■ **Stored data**
▼

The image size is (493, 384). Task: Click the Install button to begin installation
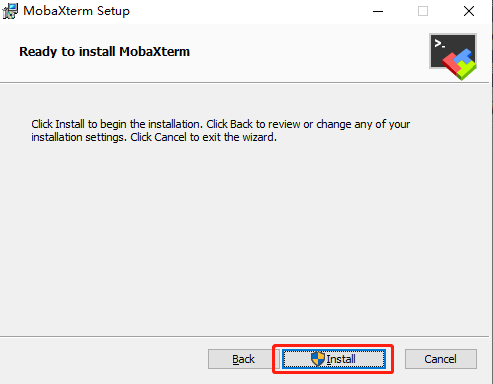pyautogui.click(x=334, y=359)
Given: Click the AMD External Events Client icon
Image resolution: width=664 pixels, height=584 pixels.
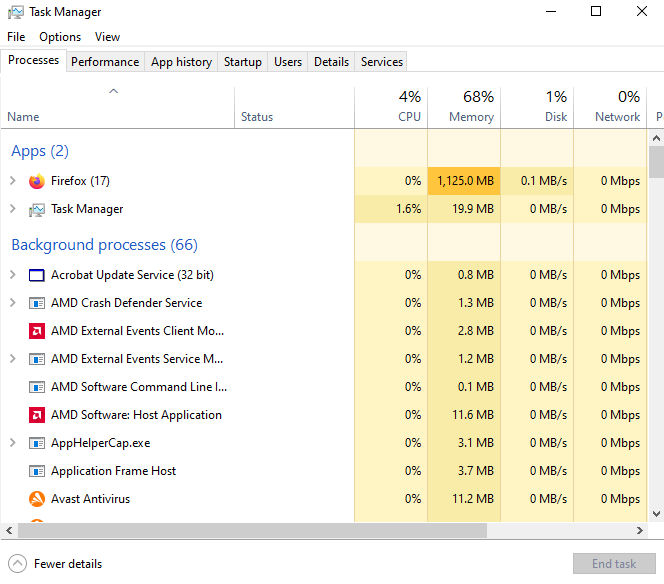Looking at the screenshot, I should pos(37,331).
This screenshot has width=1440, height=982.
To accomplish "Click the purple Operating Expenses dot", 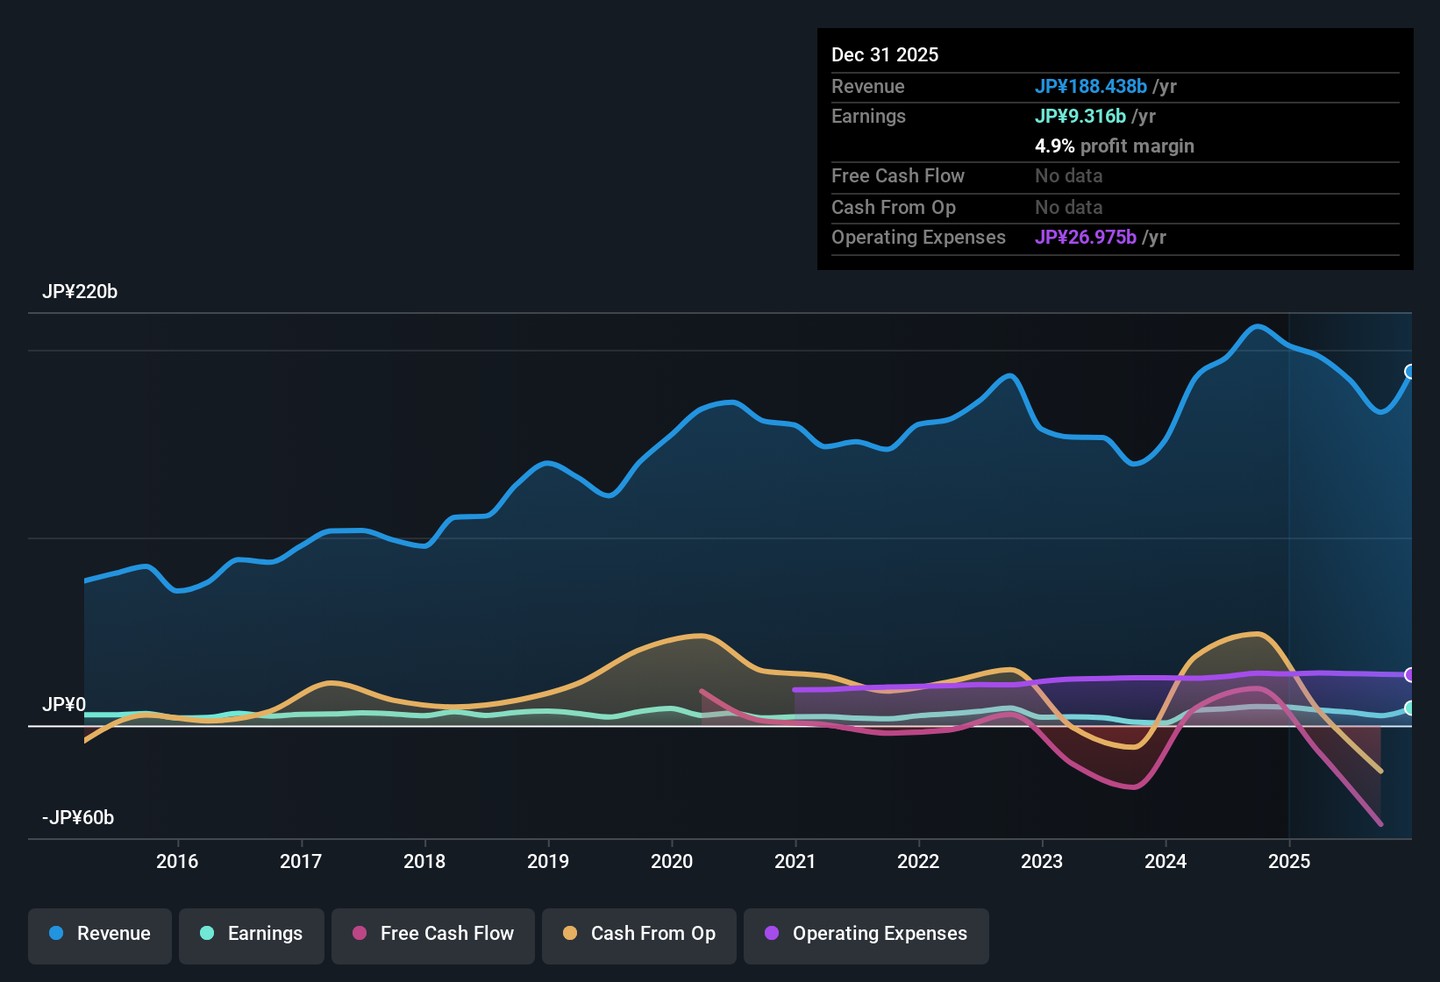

▲

■ **Goal of the exercise**
Reproduce the records word for word, please, from their first line up to and including the line that contains "Given: Click the", but no pictures.

■ **Exercise response**
The image size is (493, 384). Task: Click the Install button to begin installation
pyautogui.click(x=334, y=359)
Given: Click the AMD External Events Client icon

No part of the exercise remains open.